A University of Colorado Cancer Center study published today in the International Journal of Radiation Oncology Biology and Physics shows that patients taking crizotinib for ALK+ non-small cell lung cancer may safely and durably use up to three courses of targeted radiation therapy to eradicate pockets of drug-resistant disease. Eliminating these pockets of resistant disease allows patients to continue treating the overall condition with crizotinib, leading to improved 2-year survival rates compared with patients forced to discontinue the drug sooner.

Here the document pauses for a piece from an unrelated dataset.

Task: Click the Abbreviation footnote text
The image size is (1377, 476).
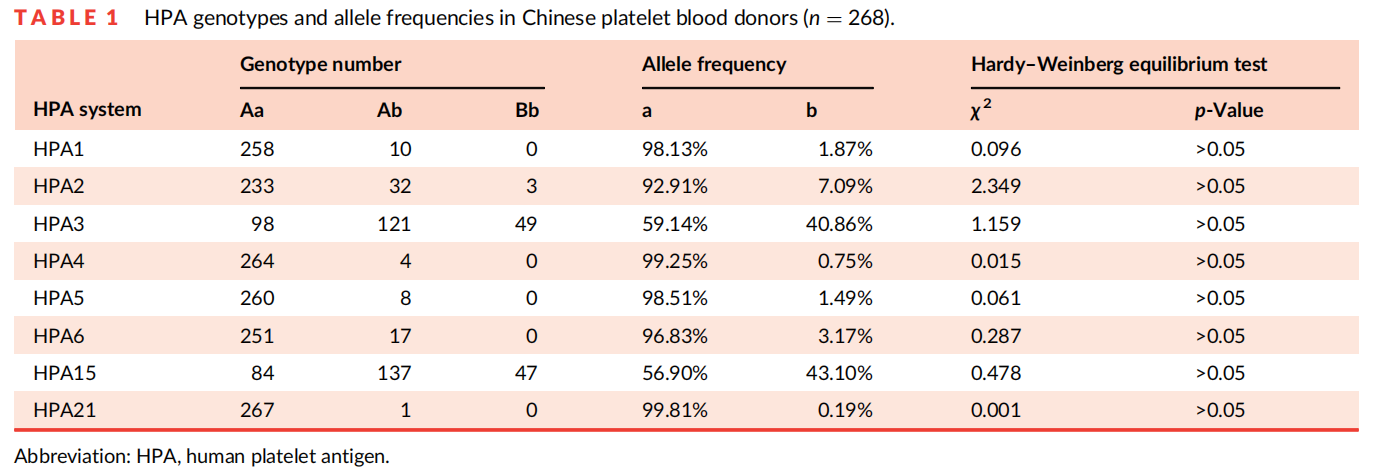Action: 201,456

ALK+ lung cancers are caused by the aberrant reactivation of the ALK gene, and comprise about 3-5 percent of all cases of non-small cell lung cancer. In these cases, clinical studies have shown that the drug crizotinib is highly effective and the drug was rapidly approved by the FDA in 2011. Unfortunately, at around 8 10 months after the initiation of treatment, the cancer tends to acquire resistance to crizotinib. Earlier work at CU Cancer Center and elsewhere showed that resistance occurs through a change in the biology of the cancer. At this point, patients have generally been switched to another drug.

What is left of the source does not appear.